EXERCISE DATA
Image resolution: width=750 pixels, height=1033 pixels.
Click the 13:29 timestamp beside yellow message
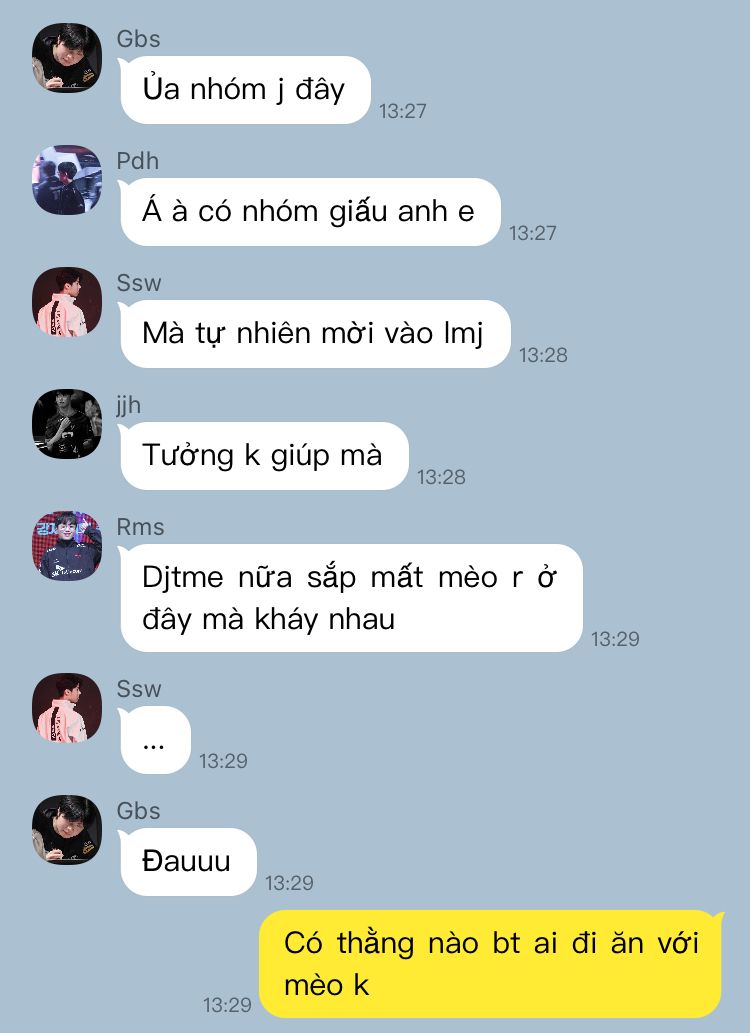click(227, 1005)
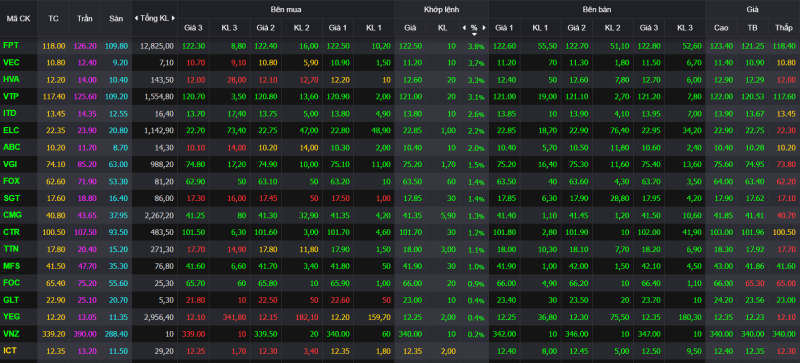This screenshot has height=363, width=800.
Task: Select the Sàn column header
Action: pyautogui.click(x=116, y=18)
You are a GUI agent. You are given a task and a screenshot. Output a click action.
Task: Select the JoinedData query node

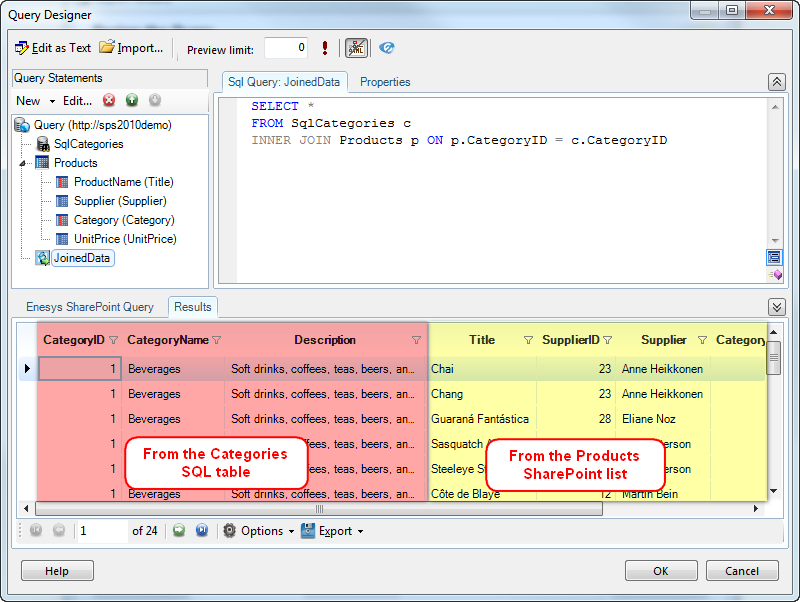coord(83,258)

TASK REQUIREMENTS
Reproduce every line of the rows above word for word, leaving out the pictures.

COMPLETE ANSWER
Image resolution: width=750 pixels, height=1033 pixels.
Click the 13:29 timestamp beside yellow message
click(227, 1005)
This screenshot has height=363, width=800.
Task: Select the Sàn column header
Action: pyautogui.click(x=116, y=18)
You are a GUI agent. You are given a task and a screenshot. Output a click action.
Task: Select the JoinedData query node

coord(83,258)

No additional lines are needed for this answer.